“Siento que estoy hablando con un corresponsal en Bogotá”, dijo aterrado el periodista Jake Tapper, de CNN, al escuchar lo que le describía el reportero de esa cadena situado en medio del ataque de los seguidores de Trump al Capitolio el pasado 6 de enero. Su sorpresa, sin duda, era genuina. La imagen de cientos de personas tratando de impedir por la fuerza la decisión del Congreso de reconocer el triunfo del ganador de las elecciones presidenciales era algo que probablemente, en su mente, solo podía ocurrir en algunos países latinoamericanos, africanos o asiáticos, nunca en el mismo centro del poder de Washington.
Desde hace algún tiempo, en América Latina también estamos presenciando algunos comportamientos y prácticas dañinas que caracterizan a amplios grupos de Estados Unidos.
En Colombia y otros países, por ejemplo, ya se observa la extensión de dos males asociados especialmente a la extrema derecha norteamericana: la posverdad y la difusión de las teorías de la conspiración. Como consideran que no hay una verdad objetiva, los grupos extremistas fabrican la suya, a la medida de sus odios, sesgos y conveniencias. Y, como un subproducto, se tejen complicadas historias de intrigas y maquinaciones, sin ningún sustento ni base fáctica, en las que aparecen malvados personajes, casi siempre relacionados con sus enemigos políticos, que se aprovechan o les hacen daño a las mayorías. Todo esto se multiplica a través de tendencias en las redes sociales, fabricadas artificialmente por medio de bots y bodegas que sirven a los intereses de ciertos jefes políticos interesados en la división y el odio.
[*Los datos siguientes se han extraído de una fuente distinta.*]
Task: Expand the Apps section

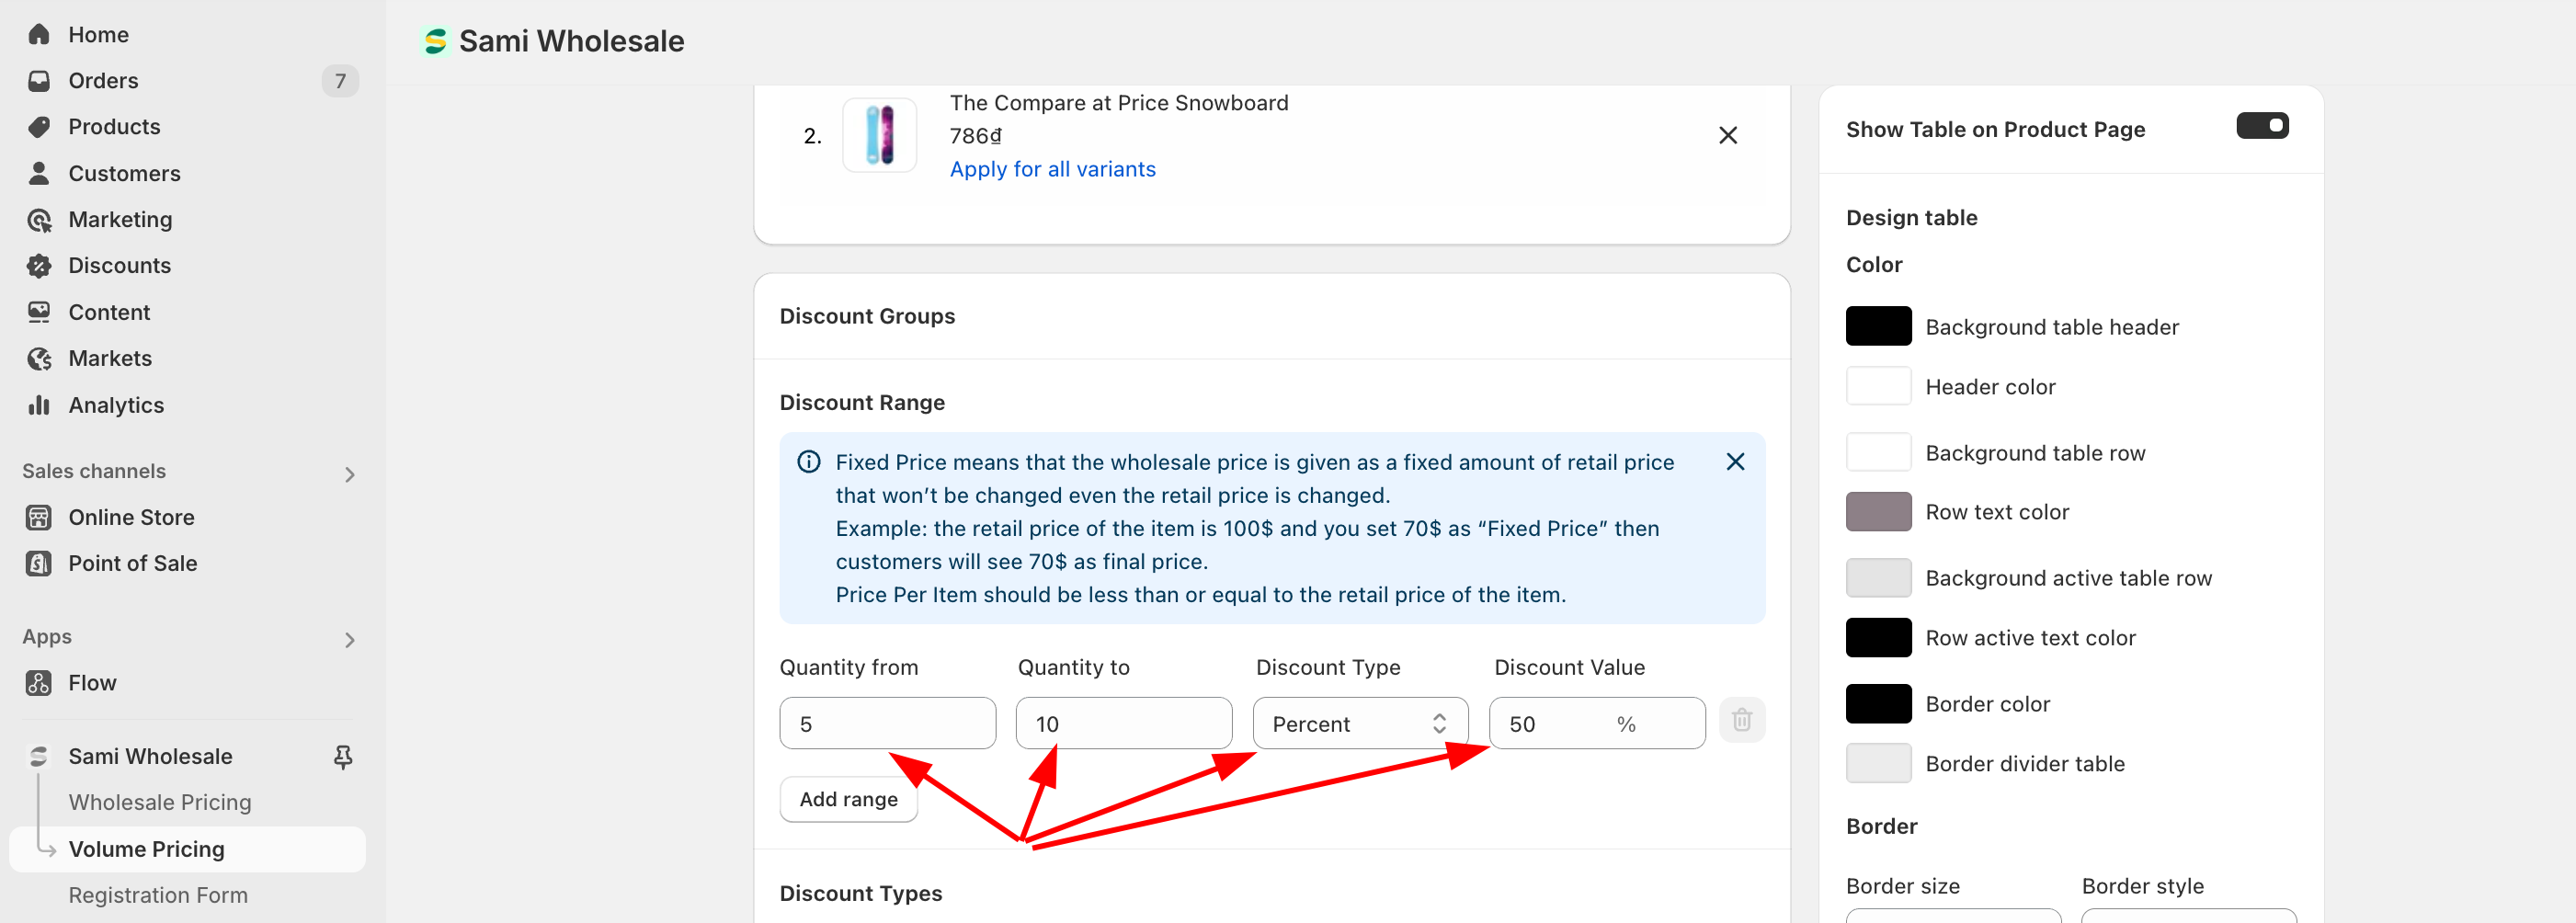Action: click(x=349, y=640)
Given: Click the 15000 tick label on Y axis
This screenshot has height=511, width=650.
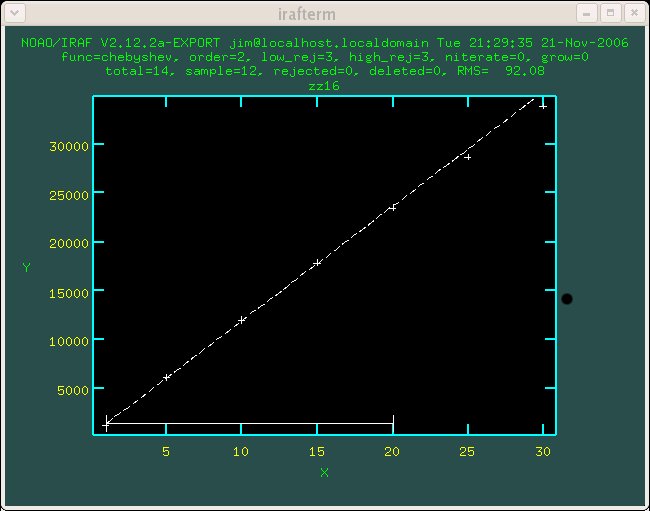Looking at the screenshot, I should [70, 292].
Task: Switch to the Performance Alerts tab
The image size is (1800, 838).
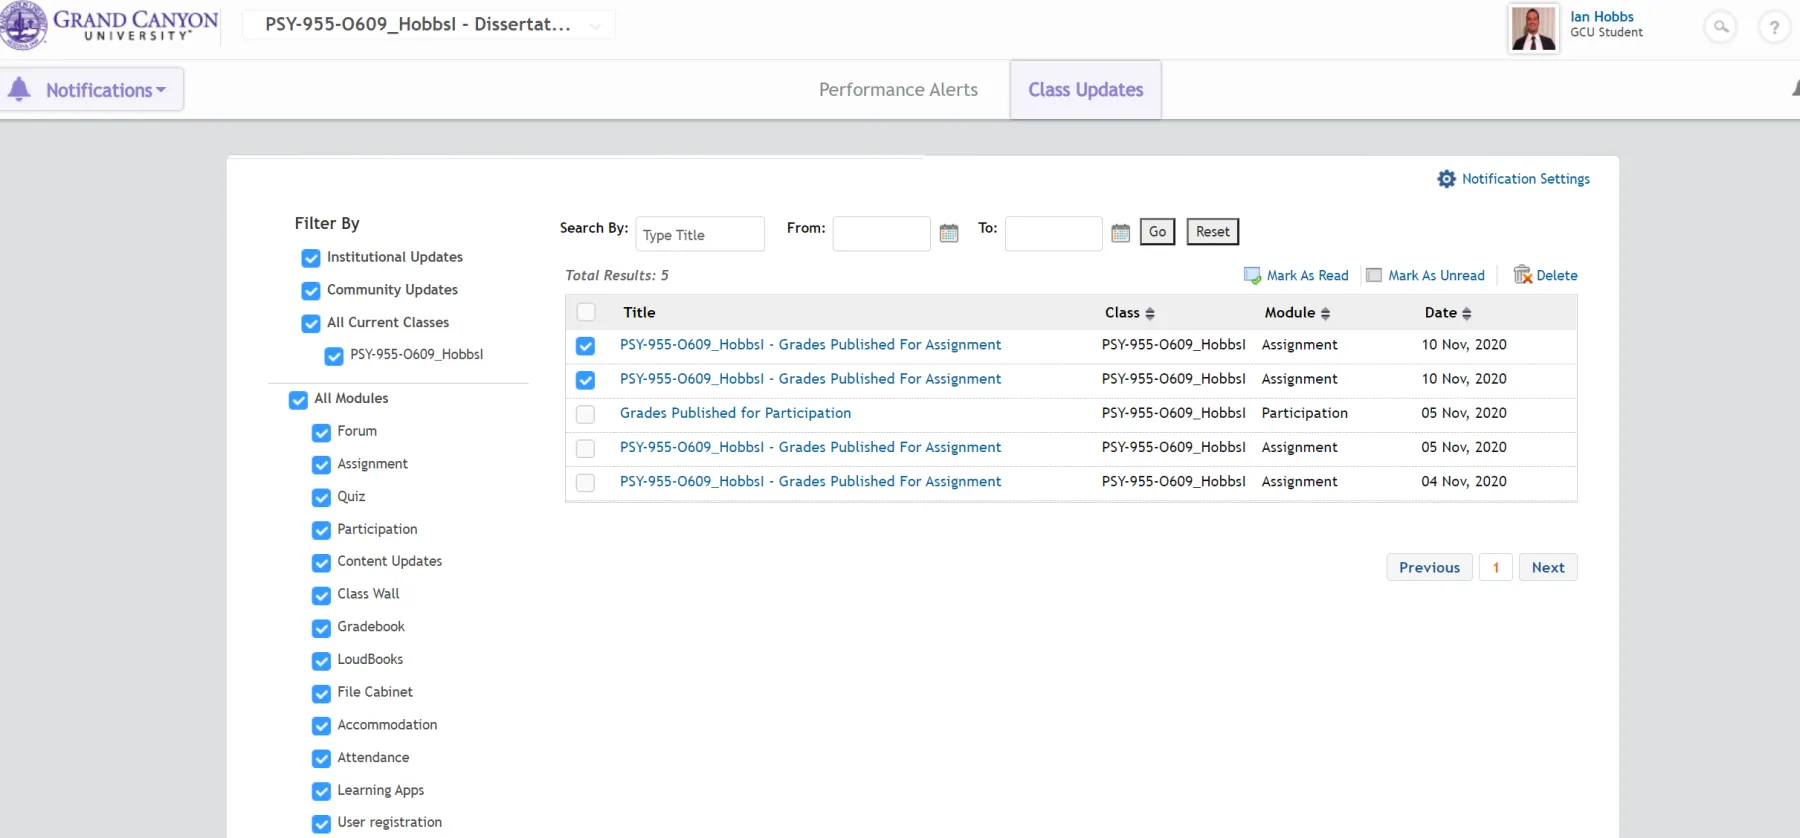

Como complemento a estos hechos, los grupos fanatizados tienen medios de comunicación propios, orientados a mantener y avivar sus odios y paranoias, que cimentan y difunden mentiras y fábulas de conspiraciones. Aunque en Colombia no hemos tenido todavía nada parecido a FOX, ya existen algunos blogs, medios digitales y furiosas jaurías de tuiteros fletados que, en lugar de noticias y opiniones independientes, se dedican a vomitar insultos, calumnias, teorías y rencores de grupos de izquierda y de derecha.
Por otra parte, desde Washington, en los años de Trump se impulsó un populismo rampante, un mal que por algún tiempo distinguió a América Latina. Bolsonaro y AMLO replicaron algunos de los comportamientos más visibles del magnate y expresaron simpatía y respaldo a sus políticas y actitudes. De esta forma, se ha importado a varios países de la región, en versiones de derecha y de izquierda, la práctica favorita de Trump de dividir, insultar, enfrentar a los norteamericanos y señalar a sus opositores como enemigos del pueblo.
Otra manera de interpretar estos hechos consiste en que, con su ejemplo y a través de las plataformas digitales, Estados Unidos está exportando al resto del mundo la profunda crisis de sus instituciones políticas, un fenómeno que está afectando a numerosos países, entre ellos los latinoamericanos, que penosamente han tratado, por décadas, de construir procesos democráticos.
Cabe la esperanza de que con el triunfo de Biden y las correcciones que ha anunciado a los desvíos de Trump se produzca alguna regeneración de la democracia en Estados Unidos y que cese la dañina difusión por todo el mundo de los discursos y prácticas extremistas que se impulsaron desde su gobierno.